[Pekerjaan yang Diminta]:
1 > Tolong tuliskan persis bagian artikel tentang pembelian lahan Sumber Waras yang dibuka dengan kata-kata "Kabar24.com, JAKARTA - Pakar" dan ditutup dengan "DKI Jakarta tersebut.".
2 > Lanjutkan artikel tentang pembelian lahan Sumber Waras, mulai setelah kalimat terakhir yang dimuat.
### Kutipan Teks
Kabar24.com, JAKARTA - Pakar hukum UIN Syarif Hidayatullah, Andi Syafrani mendesak KPK segera menindaklanjuti kasus dugaan korupsi pembelian lahan milik Yayasan Kesehatan Sumber Waras (YKSW) yang dilakukan oleh Pemerintah Provinsi DKI Jakarta.
Terlebih Badan Pemeriksa Keuangan (BPK) dalam laporan hasil penelusurannya sudah menyebutkan adanya kerugian negara dalam pembelian lahan milik yayasan tersebut. "Kalau sudah ada temuan BPK, seharusnya KPK segera menindaklanjuti kasus tersebut," ujar dia lewat pesan singkatnya kepada Bisnis.com, Minggu (28/2/2016).
Dia menuturkan keberadaan laporan dari BPK tersebut, sudah menjadi dasar bagi KPK untuk menaikkan kasus tersebut ke level penyidikan. Sehingga, tidak ada kesan pembiaran dalam penanganan kasus yang diduga melibatkan elit di lingkungan Pemprov DKI Jakarta tersebut.
######
### Data yang Diberikan
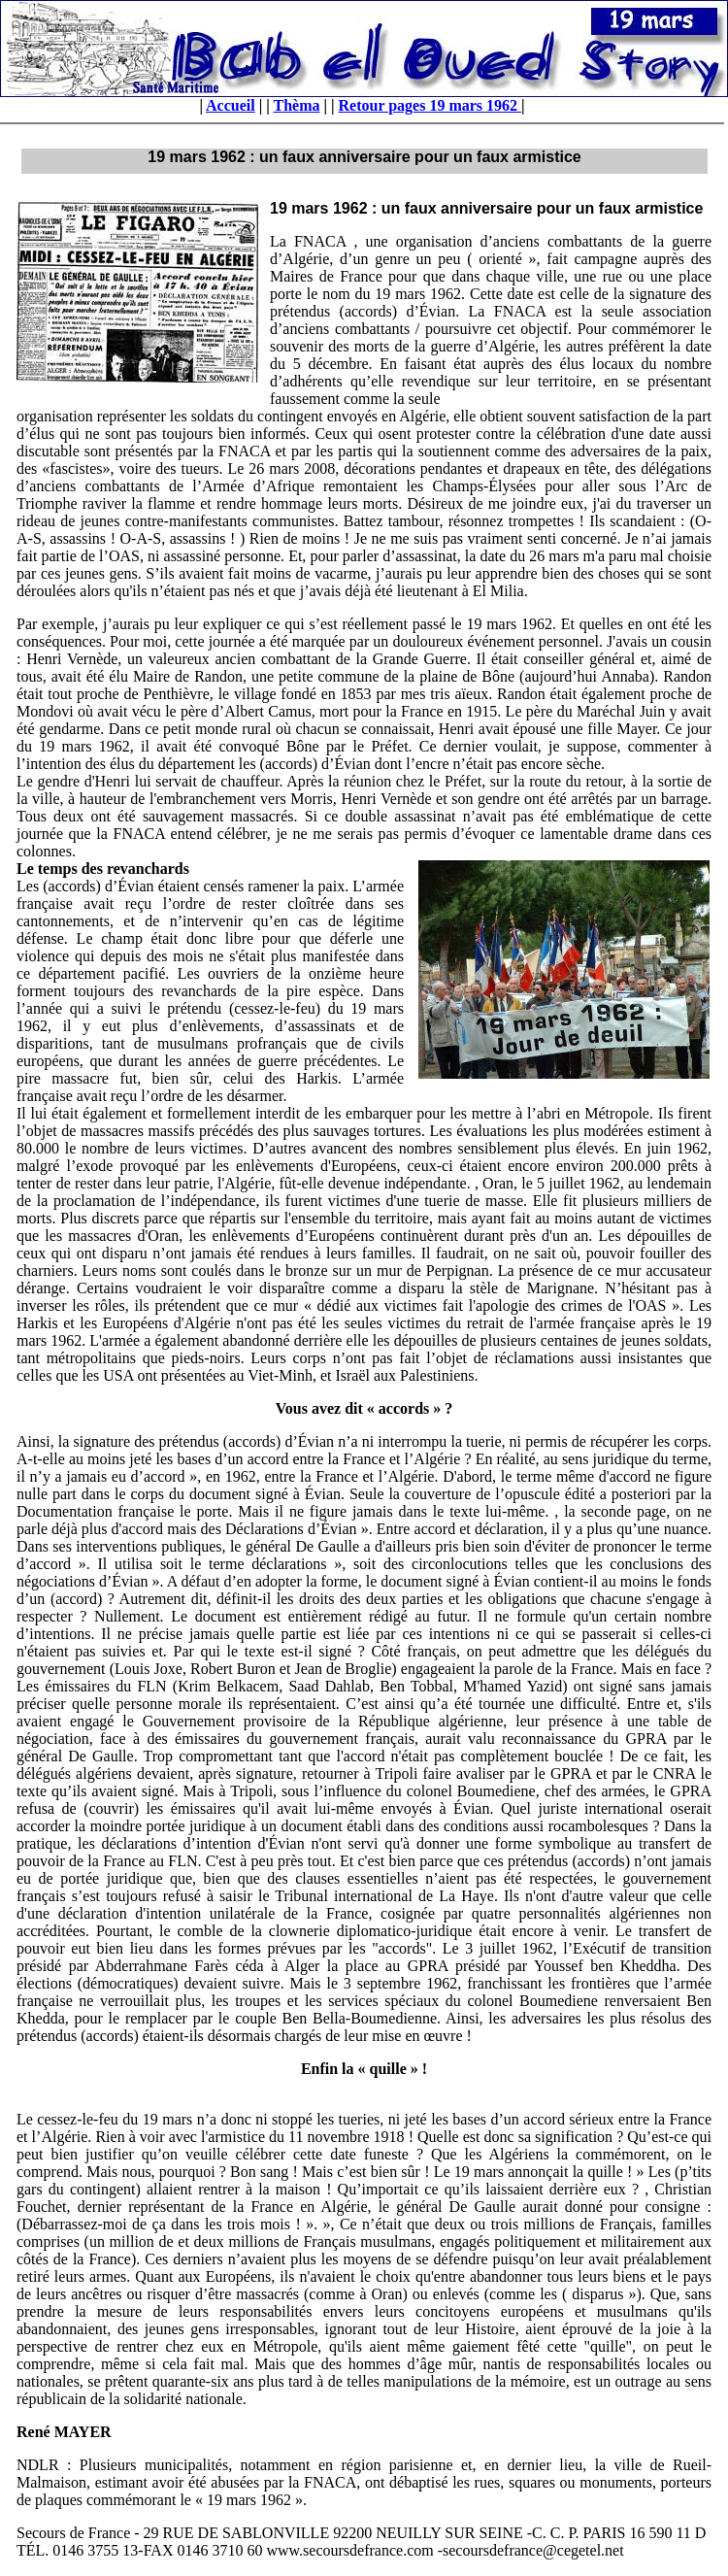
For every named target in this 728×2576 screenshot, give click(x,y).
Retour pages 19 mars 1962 (430, 105)
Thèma (296, 105)
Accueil (230, 105)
######
[Hasil Setiap Tugas]:
1 >
Kabar24.com, JAKARTA - Pakar hukum UIN Syarif Hidayatullah, Andi Syafrani mendesak KPK segera menindaklanjuti kasus dugaan korupsi pembelian lahan milik Yayasan Kesehatan Sumber Waras (YKSW) yang dilakukan oleh Pemerintah Provinsi DKI Jakarta.
Terlebih Badan Pemeriksa Keuangan (BPK) dalam laporan hasil penelusurannya sudah menyebutkan adanya kerugian negara dalam pembelian lahan milik yayasan tersebut. "Kalau sudah ada temuan BPK, seharusnya KPK segera menindaklanjuti kasus tersebut," ujar dia lewat pesan singkatnya kepada Bisnis.com, Minggu (28/2/2016).
Dia menuturkan keberadaan laporan dari BPK tersebut, sudah menjadi dasar bagi KPK untuk menaikkan kasus tersebut ke level penyidikan. Sehingga, tidak ada kesan pembiaran dalam penanganan kasus yang diduga melibatkan elit di lingkungan Pemprov DKI Jakarta tersebut.

2 >
"Harus terus dikembangkan, agar publik juga tahu siapa saja oknum yang terlibat dalam kasus dugaan korupsi pengadaan lahan itu," kata dia menambahkan.
Menurut dia, semakin cepat ditangani, kepastian hukum terhadap kasus tersebut akan berdampak baik bagi penegakan hukum di Indonesia. Jangan sampai kasus itu dibiarkan menguap, dibiarkan tak jelas, apalagi jika dibiarkan karena ada persoalan politik.
"Segera usut, jangan sampai kasus ini menguap. Bukti BPK sudah menyebutkan adanya kerugian, seharusnya KPK sudah menaikan kasusnya ke level penyidikan," imbuhnya.
Kasus dugaan penyelewengan itu mencuat, setelah BPK menemukan indikasi kerugian negara untuk kasus pembelian lahan. LHP BPK menyoal prosedur pembelian tanah yang tidak sesuai dengan ketentuan, serta letak fisik tanah yang dibeli dengan uang rakyat sebesar Rp800 miliar ternyata berbeda dengan Nilai Jual Objek Pa jak (NJOP)-nya.
Prosedur pembelian itu melanggar ketentuan karena hanya selang sehari setelah Yayasan Kesehatan Sumber Waras (YKSW) menyampaikan penawaran penjualan
tanahnya ke Gubernur DKI, Plt Gubernur Basuki ‘Ahok’ Tjahaja Purnama langsung memerintahkan penganggarannya, tanpa mengecek sama sekali.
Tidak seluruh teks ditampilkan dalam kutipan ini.